In 2008, our public debt totaled $5.8 trillion. Another way to consider this: from the birth of our nation until less than two years ago, our government spent $5.8 trillion more than it collected. Astonishingly, President Obama's budgets are projected to more than double that amount -- to $12.3 trillion by 2013. In other words, the President in one term is set to more than double the amount of debt accrued by every President from George Washington to George W. Bush. By 2019, the debt is projected to triple.
These are truly uncharted waters for our country, and simply blaming others does not hide our serious financial situation that will require tough decisions and bold leadership. Unfortunately, leaders in Congress and the Administration have been evading this responsibility and have only enabled the burden to grow heavier. When Congress passed a provision last February requiring all proposed additional non-emergency spending to be paid for up front, there was widespread applause and pats on the back. Yet in the three short months since the passage of PAYGO law (Pay As You Go), Congress has conveniently waived the requirements three times instead of adhering to fiscal discipline. As a result, billions of dollars were added to our national debt.
Even small efforts to rein in spending have run into roadblocks. For example, Congress traditionally passes an annual budget resolution as a fiscal roadmap for our country. However, progress is stalled for next year's budget because agreements to cut just $8-10 billion in spending -- less than one-third of one percent of the budget -- are proving elusive. Our country is literally on an unsustainable spending trajectory and yet even the smallest cuts cannot be agreed upon.

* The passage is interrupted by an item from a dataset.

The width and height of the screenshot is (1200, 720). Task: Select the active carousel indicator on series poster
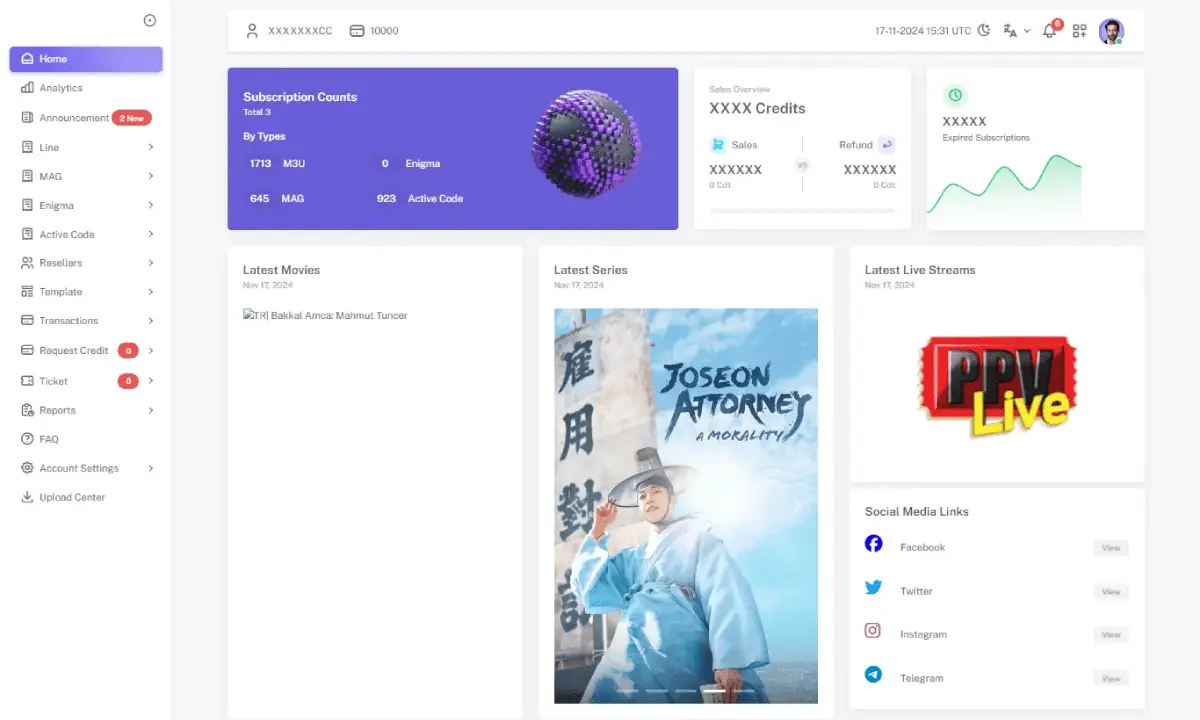pos(714,690)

It would be foolish to think we can continue accruing debt while escaping consequences. Just this week, the European Union, with seemingly no other viable options, was forced to fund a bailout for Greece, whose debt has grown to 115 percent of its Gross Domestic Product (GDP). Our debt is currently 60 percent of our GDP, and under the President's proposed budget is projected to increase to 90 percent in the next decade. Should our country's circumstances become as dire as Greece's, there would be no bailout. We would be in serious trouble.
No one knows the importance of acting now better than our country's leading economic officials. Treasury Secretary Tim Geithner recently told Congress, "We're living with unsustainable deficits;" and Federal Reserve Chairman Ben Bernanke stressed the solution is "not something that is ten years away" and that it's "very, very important" for the government to "bring itself back to a sustainable position." I agree completely, and will continue looking for ways to work with my colleagues to lower spending and rein in our national debt. Congress must confront our bloated debt, or future generations will face the consequences.